I

Si Maurevers était en catalepsie ou le jouet d’un rêve, c’est ce qu’il n’a jamais su.

Calcraff s’arrêta, et la voix de l’Irlandaise dit :

– C’est ici.

M. de Maurevers fut déposé dans un carrosse.

Il essaya vainement d’ouvrir les yeux et d’agiter ses membres.

En revanche, son ouïe avait acquis une finesse extraordinaire.

On le posa sur les coussins du carrosse.

Il entendit un frôlement de robe auprès de lui.

C’était l’Irlandaise qui montait.

En même temps, une voix qu’il n’avait pas encore entendue demanda :

– Où va milady ?

– À l’hôtel, répondit l’Irlandaise.

Et le carrosse roula.

Dans cette paralysie absolue du corps, moins le sens de l’ouïe, où il se trouvait, M. de Maurevers avait conservé toute sa présence d’esprit.

– Comment cette femme couverte de haillons peut-elle avoir un carrosse ? se demandait-il.
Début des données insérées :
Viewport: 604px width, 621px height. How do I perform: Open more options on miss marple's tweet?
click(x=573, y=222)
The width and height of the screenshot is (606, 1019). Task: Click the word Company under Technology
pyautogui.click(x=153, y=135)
Et se peut-il réellement que les gens l’appellent milady ?

Tout cela lui paraissait si étrange, si anormal, qu’il eût donné la moitié de sa fortune pour avoir la force d’ouvrir les yeux.

Mais la paralysie tenait bon.

Le carrosse roula environ dix minutes, puis il s’arrêta.
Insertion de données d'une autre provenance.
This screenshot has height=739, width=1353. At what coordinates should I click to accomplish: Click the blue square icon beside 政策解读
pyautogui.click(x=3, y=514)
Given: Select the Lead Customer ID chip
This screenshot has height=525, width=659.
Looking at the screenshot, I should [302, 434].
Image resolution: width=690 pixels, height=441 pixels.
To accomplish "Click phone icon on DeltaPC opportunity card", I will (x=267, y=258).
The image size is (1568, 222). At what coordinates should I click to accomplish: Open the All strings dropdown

Maurevers entendit qu’on ouvrait la portière.

Puis le dialogue suivant s’établit entre l’Irlandaise et un homme qui probablement venait de monter sur le marchepied du carrosse.

– Eh bien ?

– Le voilà.

– Il s’est endormi ?

– Parfaitement.

– Et il est là ?

– Regarde plutôt.

– Oui, je le vois… c’est bien lui !

– Mais où donc ai-je entendu déjà cette voix ? se demandait M. de Maurevers.

L’homme continua :

– Oh ! si tu savais ce que je suis jaloux !

– Imbécile !

– Non, je sais qu’il t’aimera.

– C’est probable !

– Et toi ?…

L’Irlandaise répondit par un éclat de rire ; et il y eut un moment de silence.

Puis elle ajouta :

– Il faut bien que je me décide à faire une besogne dont personne ne veut.

L’homme répondit par une sorte de rugissement.

Puis il dit encore :

– Si tu manques à ta promesse, tu sais que je te tuerai !

– C’est bien. Je n’ai pas peur.

La portière se referma brusquement et le carrosse se remit en route.

Maurevers se disait :

– L’énigme se complique de plus en plus. Quel est cet homme, que veut-il ? Pourquoi cette menace de mort ?

Tout brave qu’il était, le marquis ne pouvait se défendre d’une sérieuse inquiétude, et, en ce moment peut-être, il songeait à moi et à son enfant.

Enfin le carrosse s’arrêta de nouveau et le marquis entendit demander la porte.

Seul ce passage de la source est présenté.